ABC: Attention with Bounded-memory Control
- URL: http://arxiv.org/abs/2110.02488v1
- Date: Wed, 6 Oct 2021 03:53:25 GMT
- Title: ABC: Attention with Bounded-memory Control
- Authors: Hao Peng, Jungo Kasai, Nikolaos Pappas, Dani Yogatama, Zhaofeng Wu,
Lingpeng Kong, Roy Schwartz, Noah A. Smith
- Abstract summary: We show that bounded-memory control (ABC) can be subsumed into one abstraction, attention with bounded-memory control (ABC)
ABC reveals new, unexplored possibilities. First, it connects several efficient attention variants that would otherwise seem apart.
Last, we present a new instance of ABC, which draws inspiration from existing ABC approaches, but replaces their memory-organizing functions with a learned, contextualized one.

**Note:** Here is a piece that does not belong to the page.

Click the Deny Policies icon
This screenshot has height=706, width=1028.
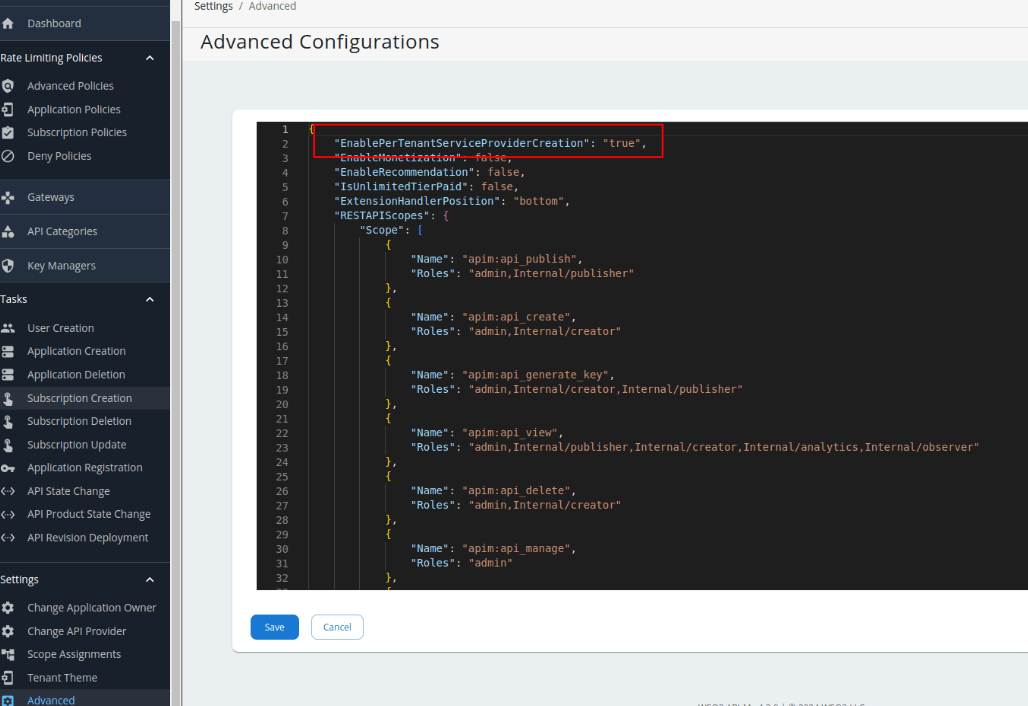(x=10, y=155)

- Score: 67.40631793251997
- License: http://creativecommons.org/licenses/by/4.0/
- Abstract: Transformer architectures have achieved state-of-the-art results on a variety
of sequence modeling tasks. However, their attention mechanism comes with a
quadratic complexity in sequence lengths, making the computational overhead
prohibitive, especially for long sequences. Attention context can be seen as a
random-access memory with each token taking a slot. Under this perspective, the
memory size grows linearly with the sequence length, and so does the overhead
of reading from it. One way to improve the efficiency is to bound the memory
size. We show that disparate approaches can be subsumed into one abstraction,
attention with bounded-memory control (ABC), and they vary in their
organization of the memory. ABC reveals new, unexplored possibilities. First,
it connects several efficient attention variants that would otherwise seem
apart. Second, this abstraction gives new insights--an established approach
(Wang et al., 2020b) previously thought to be not applicable in causal
attention, actually is. Last, we present a new instance of ABC, which draws
inspiration from existing ABC approaches, but replaces their heuristic
memory-organizing functions with a learned, contextualized one. Our experiments
on language modeling, machine translation, and masked language model finetuning
show that our approach outperforms previous efficient attention models;
compared to the strong transformer baselines, it significantly improves the
inference time and space efficiency with no or negligible accuracy loss.